# Task statement
The entries should be written out again exactly as they read.

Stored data
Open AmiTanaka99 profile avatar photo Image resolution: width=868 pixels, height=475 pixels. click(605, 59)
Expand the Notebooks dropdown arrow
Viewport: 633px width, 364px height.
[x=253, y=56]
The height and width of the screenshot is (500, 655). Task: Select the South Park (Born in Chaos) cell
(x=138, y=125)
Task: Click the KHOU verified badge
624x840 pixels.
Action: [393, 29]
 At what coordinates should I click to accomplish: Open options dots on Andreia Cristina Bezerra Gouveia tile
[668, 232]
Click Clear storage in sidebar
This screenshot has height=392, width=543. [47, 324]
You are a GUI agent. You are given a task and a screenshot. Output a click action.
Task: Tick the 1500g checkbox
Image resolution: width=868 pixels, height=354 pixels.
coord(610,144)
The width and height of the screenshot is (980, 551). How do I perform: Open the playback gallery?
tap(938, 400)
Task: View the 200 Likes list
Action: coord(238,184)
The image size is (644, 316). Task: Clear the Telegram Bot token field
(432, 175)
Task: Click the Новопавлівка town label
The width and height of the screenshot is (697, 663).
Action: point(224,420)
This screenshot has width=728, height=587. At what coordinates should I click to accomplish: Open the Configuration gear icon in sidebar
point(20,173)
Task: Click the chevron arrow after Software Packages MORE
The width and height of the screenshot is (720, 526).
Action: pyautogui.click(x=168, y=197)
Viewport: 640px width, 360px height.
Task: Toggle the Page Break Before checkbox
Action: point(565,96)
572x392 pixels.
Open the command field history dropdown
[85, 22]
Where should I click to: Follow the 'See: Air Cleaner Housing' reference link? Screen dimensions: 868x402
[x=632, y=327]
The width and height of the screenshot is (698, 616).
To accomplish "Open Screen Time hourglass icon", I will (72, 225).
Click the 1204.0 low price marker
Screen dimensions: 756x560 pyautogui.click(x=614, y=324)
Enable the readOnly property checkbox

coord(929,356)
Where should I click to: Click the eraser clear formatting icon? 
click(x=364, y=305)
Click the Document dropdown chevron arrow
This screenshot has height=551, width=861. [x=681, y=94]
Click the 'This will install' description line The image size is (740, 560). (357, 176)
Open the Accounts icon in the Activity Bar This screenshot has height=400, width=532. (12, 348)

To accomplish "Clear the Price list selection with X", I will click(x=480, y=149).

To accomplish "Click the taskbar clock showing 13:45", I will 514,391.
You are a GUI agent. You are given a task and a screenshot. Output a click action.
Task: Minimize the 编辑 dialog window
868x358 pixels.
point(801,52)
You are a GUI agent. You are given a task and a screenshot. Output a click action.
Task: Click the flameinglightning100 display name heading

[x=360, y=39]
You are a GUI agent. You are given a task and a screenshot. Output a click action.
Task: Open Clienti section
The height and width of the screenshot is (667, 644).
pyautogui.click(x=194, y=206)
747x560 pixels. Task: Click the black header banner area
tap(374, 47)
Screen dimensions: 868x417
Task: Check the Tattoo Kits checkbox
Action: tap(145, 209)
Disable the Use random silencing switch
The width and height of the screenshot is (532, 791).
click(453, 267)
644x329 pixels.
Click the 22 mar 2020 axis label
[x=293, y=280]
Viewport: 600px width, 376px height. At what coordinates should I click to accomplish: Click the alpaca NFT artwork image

# Answer section
Open AmiTanaka99 profile avatar photo Image resolution: width=868 pixels, height=475 pixels. click(605, 59)
Expand the Notebooks dropdown arrow
Viewport: 633px width, 364px height.
[x=253, y=56]
The height and width of the screenshot is (500, 655). Task: Select the South Park (Born in Chaos) cell
(x=138, y=125)
Task: Click the KHOU verified badge
624x840 pixels.
Action: [393, 29]
 At what coordinates should I click to accomplish: Open options dots on Andreia Cristina Bezerra Gouveia tile
[668, 232]
Click Clear storage in sidebar
This screenshot has height=392, width=543. [47, 324]
You are a GUI agent. You are given a task and a screenshot. Output a click action.
Task: Tick the 1500g checkbox
Image resolution: width=868 pixels, height=354 pixels.
coord(610,144)
The width and height of the screenshot is (980, 551). How do I perform: Open the playback gallery?
tap(938, 400)
Task: View the 200 Likes list
Action: coord(238,184)
The image size is (644, 316). Task: Clear the Telegram Bot token field
(432, 175)
Task: Click the Новопавлівка town label
The width and height of the screenshot is (697, 663).
Action: point(224,420)
This screenshot has width=728, height=587. At what coordinates should I click to accomplish: Open the Configuration gear icon in sidebar
point(20,173)
Task: Click the chevron arrow after Software Packages MORE
The width and height of the screenshot is (720, 526).
Action: pyautogui.click(x=168, y=197)
Viewport: 640px width, 360px height.
Task: Toggle the Page Break Before checkbox
Action: point(565,96)
572x392 pixels.
Open the command field history dropdown
[85, 22]
Where should I click to: Follow the 'See: Air Cleaner Housing' reference link? Screen dimensions: 868x402
[x=632, y=327]
The width and height of the screenshot is (698, 616).
To accomplish "Open Screen Time hourglass icon", I will (72, 225).
Click the 1204.0 low price marker
Screen dimensions: 756x560 pyautogui.click(x=614, y=324)
Enable the readOnly property checkbox

coord(929,356)
Where should I click to: Click the eraser clear formatting icon? 
click(x=364, y=305)
Click the Document dropdown chevron arrow
This screenshot has height=551, width=861. [x=681, y=94]
Click the 'This will install' description line The image size is (740, 560). (357, 176)
Open the Accounts icon in the Activity Bar This screenshot has height=400, width=532. (12, 348)

To accomplish "Clear the Price list selection with X", I will click(x=480, y=149).

To accomplish "Click the taskbar clock showing 13:45", I will 514,391.
You are a GUI agent. You are given a task and a screenshot. Output a click action.
Task: Minimize the 编辑 dialog window
868x358 pixels.
point(801,52)
You are a GUI agent. You are given a task and a screenshot. Output a click action.
Task: Click the flameinglightning100 display name heading

[x=360, y=39]
You are a GUI agent. You are given a task and a screenshot. Output a click action.
Task: Open Clienti section
The height and width of the screenshot is (667, 644).
pyautogui.click(x=194, y=206)
747x560 pixels. Task: Click the black header banner area
tap(374, 47)
Screen dimensions: 868x417
Task: Check the Tattoo Kits checkbox
Action: tap(145, 209)
Disable the Use random silencing switch
The width and height of the screenshot is (532, 791).
click(453, 267)
644x329 pixels.
Click the 22 mar 2020 axis label
[x=293, y=280]
Viewport: 600px width, 376px height. At what coordinates should I click to accomplish: Click the alpaca NFT artwork image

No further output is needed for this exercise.